TASK DETAILS –
Show every line of the records that contains the string "Select", matching case exactly.

>> Start

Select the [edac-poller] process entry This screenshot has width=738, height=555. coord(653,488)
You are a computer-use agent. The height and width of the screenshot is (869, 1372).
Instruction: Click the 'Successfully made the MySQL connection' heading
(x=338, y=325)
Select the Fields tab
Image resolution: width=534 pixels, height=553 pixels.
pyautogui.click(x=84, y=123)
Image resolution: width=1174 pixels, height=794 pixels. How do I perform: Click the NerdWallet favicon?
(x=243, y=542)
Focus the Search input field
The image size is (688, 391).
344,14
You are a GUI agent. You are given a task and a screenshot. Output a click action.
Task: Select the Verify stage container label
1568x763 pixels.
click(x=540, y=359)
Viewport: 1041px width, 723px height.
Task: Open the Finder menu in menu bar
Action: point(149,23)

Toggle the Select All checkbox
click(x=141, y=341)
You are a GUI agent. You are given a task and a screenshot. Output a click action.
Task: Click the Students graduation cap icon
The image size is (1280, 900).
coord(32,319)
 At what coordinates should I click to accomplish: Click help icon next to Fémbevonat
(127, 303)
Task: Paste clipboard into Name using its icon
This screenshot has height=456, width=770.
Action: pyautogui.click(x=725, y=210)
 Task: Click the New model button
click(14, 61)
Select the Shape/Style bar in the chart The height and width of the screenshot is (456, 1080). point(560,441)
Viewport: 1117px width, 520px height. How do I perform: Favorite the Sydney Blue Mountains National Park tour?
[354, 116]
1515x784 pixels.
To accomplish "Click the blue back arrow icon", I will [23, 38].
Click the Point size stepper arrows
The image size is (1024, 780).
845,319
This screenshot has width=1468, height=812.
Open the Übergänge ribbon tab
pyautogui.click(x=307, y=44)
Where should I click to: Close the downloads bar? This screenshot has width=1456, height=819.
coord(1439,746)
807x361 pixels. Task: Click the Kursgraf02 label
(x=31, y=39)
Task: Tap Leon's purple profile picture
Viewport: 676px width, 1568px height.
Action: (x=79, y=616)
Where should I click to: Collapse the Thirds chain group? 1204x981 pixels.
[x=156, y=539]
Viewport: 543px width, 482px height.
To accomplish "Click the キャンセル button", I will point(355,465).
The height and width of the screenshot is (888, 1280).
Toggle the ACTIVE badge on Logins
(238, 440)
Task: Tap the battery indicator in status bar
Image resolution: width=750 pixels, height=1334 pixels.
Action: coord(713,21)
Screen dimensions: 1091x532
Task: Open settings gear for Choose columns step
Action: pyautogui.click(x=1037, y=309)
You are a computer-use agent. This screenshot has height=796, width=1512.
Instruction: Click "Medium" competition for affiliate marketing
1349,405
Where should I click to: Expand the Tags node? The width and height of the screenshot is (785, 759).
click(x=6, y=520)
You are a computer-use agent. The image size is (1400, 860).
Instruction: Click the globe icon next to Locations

>> End

EXERCISE RESPONSE –
Select the [edac-poller] process entry This screenshot has width=738, height=555. coord(653,488)
Select the Fields tab
Task: Select the Verify stage container label
Toggle the Select All checkbox
Select the Shape/Style bar in the chart The height and width of the screenshot is (456, 1080). point(560,441)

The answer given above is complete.